### ASSIGNMENT
In the comment thread below, what class does Faiqa say she took a few years ago?

### SOURCE DOCUMENT
On somebody's forehead.

VERNACULAR said...

Grandma J: I will certainly emblazon your name upon my lawn when you are dead. I have always wanted to use a blowtorch, and I also think that funeral pyres are groovy, so you are my kindred spirit in this way, I think. Lawn blazing GRANDMA J! Just notify me.

Jason, of the Show: Not my choice of remembrance. But I say live and let live. My tacky can sparkle a little into other people's eyes, and theirs can besmirch a little into mine. For my remembrance day, I shall insist upon having Flogging Molly played and spiked punch drunk at funeral. No dirges allowed. And especially no decals.

Miss M said...

I want mine tattooed on someone's hiney. A big old headstone on someone's butt. I don't really care who's butt, just someone's. I think I'm going to hell too..

Pumpkin Delight said...

So true!

Life with Kaishon said...

I think the best way of all to remember someone is to make a donation in their name. Maybe every year on what would have been their Birthday! We don't have a lot of those stickers in Pa. We aren't as cool as you Californians!

Misty said...

Not really feeling the sticker.... But, to each their own, I suppose. I have a hand cask of Isaac's hanging from my car mirror. Maybe that's odd, too....

Faiqa said...

I took a class called Death in America a few years ago and we discussed this trend. It seems that some feel that it's a backlash to the desire of people living in previous decades (50s,60s,70s &80s) to sort of sidestep death and memorials. Me? I think it's a little tacky, but whatever. I suppose there are worse things than being remembered on a piece of metal that was purchased for tens of thousands of dollars at an obnoxiously high interest rate. ;)

Joanie said...

You are AWESOME!

I mean really, do we NEED to be reading while we're supposed to be driving?

I'm an insensitive moron. I know this. Because I only post about a lost loved one once a year and don't have a sticker on my rear window to let everyone in the world who never knew him and never will about his death three years ago.

### DATASET
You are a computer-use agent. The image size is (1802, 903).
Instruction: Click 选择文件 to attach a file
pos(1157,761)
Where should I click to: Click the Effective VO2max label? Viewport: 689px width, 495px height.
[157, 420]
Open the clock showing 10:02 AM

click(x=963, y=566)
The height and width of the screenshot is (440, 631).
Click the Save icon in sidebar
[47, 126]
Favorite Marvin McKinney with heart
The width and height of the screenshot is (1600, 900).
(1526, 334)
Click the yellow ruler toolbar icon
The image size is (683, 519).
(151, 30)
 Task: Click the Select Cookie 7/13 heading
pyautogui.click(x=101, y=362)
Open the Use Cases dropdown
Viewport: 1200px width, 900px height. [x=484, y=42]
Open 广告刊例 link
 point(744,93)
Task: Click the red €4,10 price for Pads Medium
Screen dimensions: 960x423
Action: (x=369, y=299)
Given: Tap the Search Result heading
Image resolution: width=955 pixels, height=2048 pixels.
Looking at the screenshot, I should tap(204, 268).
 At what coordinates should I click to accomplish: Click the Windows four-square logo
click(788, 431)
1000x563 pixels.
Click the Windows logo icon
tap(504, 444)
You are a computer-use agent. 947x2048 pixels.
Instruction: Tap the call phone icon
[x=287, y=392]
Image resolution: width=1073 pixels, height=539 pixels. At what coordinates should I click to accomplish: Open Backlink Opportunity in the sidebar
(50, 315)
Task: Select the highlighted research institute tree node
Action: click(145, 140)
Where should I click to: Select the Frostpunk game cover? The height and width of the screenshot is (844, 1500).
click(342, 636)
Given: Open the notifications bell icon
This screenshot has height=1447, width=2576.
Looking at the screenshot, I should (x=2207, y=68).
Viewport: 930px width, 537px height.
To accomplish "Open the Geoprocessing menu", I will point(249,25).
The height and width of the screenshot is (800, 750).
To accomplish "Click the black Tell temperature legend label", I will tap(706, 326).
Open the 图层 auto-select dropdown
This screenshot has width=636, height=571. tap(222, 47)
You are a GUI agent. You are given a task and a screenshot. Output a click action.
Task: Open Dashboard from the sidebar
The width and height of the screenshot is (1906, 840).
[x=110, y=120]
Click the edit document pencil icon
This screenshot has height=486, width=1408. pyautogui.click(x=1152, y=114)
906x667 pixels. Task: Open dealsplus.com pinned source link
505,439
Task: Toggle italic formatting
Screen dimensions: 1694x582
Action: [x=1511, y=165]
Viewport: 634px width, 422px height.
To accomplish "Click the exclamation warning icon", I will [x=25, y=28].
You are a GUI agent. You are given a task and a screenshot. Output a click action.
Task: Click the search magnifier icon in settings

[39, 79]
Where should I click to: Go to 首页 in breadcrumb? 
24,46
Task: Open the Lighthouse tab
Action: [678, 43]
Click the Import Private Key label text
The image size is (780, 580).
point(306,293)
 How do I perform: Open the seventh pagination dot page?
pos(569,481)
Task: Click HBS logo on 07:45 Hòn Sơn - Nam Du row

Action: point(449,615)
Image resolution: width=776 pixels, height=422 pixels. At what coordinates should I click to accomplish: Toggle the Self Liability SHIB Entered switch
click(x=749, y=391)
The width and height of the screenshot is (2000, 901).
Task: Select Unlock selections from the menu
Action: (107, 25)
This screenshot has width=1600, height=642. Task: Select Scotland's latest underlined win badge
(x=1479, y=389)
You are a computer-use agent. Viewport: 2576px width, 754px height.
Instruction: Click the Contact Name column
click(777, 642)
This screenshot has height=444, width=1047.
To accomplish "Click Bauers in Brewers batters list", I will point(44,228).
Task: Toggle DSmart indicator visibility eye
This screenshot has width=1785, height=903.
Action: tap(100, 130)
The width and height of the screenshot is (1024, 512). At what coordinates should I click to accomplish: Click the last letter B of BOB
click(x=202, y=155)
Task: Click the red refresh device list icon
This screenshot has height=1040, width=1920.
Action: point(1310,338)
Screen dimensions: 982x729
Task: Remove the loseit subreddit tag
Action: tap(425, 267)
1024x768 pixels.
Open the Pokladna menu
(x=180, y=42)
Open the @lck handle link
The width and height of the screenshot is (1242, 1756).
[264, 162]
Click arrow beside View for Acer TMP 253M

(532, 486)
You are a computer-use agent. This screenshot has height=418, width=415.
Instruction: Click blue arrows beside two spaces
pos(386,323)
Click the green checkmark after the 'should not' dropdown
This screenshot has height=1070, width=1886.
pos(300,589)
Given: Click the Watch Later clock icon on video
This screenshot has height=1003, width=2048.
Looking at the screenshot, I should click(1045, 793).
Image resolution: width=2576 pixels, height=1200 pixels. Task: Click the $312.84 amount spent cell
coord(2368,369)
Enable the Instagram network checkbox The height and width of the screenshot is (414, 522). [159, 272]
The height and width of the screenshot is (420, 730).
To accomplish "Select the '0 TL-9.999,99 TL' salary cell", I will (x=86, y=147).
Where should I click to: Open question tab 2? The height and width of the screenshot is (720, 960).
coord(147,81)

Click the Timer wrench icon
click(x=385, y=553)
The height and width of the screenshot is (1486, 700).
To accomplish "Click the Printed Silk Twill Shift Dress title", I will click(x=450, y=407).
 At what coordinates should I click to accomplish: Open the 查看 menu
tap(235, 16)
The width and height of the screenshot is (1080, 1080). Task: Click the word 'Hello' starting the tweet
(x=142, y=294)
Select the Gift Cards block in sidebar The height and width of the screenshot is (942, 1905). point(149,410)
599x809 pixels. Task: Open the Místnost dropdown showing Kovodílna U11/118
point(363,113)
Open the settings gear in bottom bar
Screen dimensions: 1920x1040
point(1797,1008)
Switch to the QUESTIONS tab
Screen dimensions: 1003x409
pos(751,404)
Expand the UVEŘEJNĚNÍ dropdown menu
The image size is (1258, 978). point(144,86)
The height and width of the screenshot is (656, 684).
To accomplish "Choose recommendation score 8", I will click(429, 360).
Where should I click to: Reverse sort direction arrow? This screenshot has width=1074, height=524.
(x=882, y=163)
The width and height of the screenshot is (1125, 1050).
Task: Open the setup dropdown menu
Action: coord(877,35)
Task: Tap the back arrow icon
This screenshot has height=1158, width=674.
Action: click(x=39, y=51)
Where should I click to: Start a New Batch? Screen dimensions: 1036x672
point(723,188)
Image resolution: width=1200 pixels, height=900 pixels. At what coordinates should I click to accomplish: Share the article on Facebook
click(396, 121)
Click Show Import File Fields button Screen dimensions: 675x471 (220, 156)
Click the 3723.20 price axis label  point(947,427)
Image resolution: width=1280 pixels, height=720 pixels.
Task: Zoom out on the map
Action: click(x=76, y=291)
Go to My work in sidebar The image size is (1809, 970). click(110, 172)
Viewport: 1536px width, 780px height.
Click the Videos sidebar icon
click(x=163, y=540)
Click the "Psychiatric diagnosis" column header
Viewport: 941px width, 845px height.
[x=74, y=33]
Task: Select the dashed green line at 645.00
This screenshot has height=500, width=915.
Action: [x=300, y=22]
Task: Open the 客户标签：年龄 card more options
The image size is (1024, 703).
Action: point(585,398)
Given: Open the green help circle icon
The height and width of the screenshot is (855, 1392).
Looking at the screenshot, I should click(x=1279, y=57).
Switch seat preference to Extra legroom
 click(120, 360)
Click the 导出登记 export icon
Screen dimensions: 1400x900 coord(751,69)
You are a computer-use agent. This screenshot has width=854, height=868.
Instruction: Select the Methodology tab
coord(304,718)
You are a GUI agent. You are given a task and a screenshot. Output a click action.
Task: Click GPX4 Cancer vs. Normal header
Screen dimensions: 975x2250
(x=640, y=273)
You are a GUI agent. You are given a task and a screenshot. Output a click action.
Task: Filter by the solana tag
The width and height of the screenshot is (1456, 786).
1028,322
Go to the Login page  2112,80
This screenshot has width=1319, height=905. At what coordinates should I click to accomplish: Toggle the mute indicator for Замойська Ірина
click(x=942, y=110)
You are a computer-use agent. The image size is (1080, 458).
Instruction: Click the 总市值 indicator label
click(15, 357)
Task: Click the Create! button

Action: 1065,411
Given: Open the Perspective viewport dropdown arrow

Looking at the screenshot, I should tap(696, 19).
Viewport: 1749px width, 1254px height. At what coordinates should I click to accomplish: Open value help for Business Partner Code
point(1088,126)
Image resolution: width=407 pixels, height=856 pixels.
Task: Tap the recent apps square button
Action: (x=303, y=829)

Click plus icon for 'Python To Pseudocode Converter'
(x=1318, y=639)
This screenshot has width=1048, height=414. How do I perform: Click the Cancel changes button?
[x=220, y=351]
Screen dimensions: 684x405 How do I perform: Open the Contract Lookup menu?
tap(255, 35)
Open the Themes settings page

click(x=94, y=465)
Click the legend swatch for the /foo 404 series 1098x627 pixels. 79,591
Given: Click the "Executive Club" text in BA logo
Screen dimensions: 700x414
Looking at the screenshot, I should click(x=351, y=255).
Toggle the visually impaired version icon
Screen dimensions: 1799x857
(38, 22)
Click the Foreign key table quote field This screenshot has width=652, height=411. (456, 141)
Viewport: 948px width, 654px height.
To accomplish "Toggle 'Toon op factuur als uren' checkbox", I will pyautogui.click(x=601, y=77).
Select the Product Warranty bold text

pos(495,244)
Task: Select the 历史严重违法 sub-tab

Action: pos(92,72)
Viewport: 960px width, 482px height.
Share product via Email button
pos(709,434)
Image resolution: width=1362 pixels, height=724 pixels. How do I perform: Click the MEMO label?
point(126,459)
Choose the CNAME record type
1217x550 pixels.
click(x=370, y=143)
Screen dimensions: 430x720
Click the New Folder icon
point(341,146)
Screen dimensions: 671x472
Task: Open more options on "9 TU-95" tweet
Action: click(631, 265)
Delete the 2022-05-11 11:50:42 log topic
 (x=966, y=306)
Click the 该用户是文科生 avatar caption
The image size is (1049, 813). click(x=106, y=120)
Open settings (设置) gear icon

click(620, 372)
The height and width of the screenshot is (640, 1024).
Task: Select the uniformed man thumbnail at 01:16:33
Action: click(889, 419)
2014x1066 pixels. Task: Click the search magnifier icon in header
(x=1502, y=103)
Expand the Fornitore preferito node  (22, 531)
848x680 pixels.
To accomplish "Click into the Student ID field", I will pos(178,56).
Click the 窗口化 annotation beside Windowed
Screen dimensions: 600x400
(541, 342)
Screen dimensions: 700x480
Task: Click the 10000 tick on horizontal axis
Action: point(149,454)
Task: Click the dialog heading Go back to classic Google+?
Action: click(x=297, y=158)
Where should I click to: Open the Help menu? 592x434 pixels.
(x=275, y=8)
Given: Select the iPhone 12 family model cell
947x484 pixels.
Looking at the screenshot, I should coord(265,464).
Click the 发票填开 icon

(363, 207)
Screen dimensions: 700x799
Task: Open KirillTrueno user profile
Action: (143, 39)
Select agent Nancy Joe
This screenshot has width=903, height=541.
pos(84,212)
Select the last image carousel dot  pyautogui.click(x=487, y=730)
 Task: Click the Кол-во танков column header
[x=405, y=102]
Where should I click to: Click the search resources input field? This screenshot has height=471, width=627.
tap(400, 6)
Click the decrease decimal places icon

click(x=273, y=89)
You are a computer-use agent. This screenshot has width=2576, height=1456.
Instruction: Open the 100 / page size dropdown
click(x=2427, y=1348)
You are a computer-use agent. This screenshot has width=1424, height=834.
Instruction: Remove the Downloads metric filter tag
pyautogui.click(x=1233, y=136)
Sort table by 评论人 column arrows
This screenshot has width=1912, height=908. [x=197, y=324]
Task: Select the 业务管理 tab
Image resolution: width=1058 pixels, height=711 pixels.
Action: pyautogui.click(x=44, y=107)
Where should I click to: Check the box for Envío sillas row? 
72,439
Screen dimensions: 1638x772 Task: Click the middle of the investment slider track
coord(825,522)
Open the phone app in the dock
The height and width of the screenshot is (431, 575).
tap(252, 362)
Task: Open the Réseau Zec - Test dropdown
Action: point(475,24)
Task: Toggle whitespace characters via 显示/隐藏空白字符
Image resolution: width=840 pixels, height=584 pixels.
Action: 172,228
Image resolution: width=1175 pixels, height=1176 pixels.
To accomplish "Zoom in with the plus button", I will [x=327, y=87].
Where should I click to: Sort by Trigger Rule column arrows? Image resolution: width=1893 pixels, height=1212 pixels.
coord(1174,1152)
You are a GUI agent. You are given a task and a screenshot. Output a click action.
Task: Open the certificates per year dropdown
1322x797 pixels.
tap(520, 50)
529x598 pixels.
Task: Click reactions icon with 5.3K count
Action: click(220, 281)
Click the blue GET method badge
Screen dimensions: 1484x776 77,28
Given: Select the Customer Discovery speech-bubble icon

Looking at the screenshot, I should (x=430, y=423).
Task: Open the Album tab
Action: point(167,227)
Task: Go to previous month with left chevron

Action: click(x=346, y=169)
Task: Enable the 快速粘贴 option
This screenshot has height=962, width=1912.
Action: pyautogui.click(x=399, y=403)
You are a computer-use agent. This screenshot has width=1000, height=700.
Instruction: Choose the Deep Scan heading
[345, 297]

### ANSWER AREA
A class called Death in America.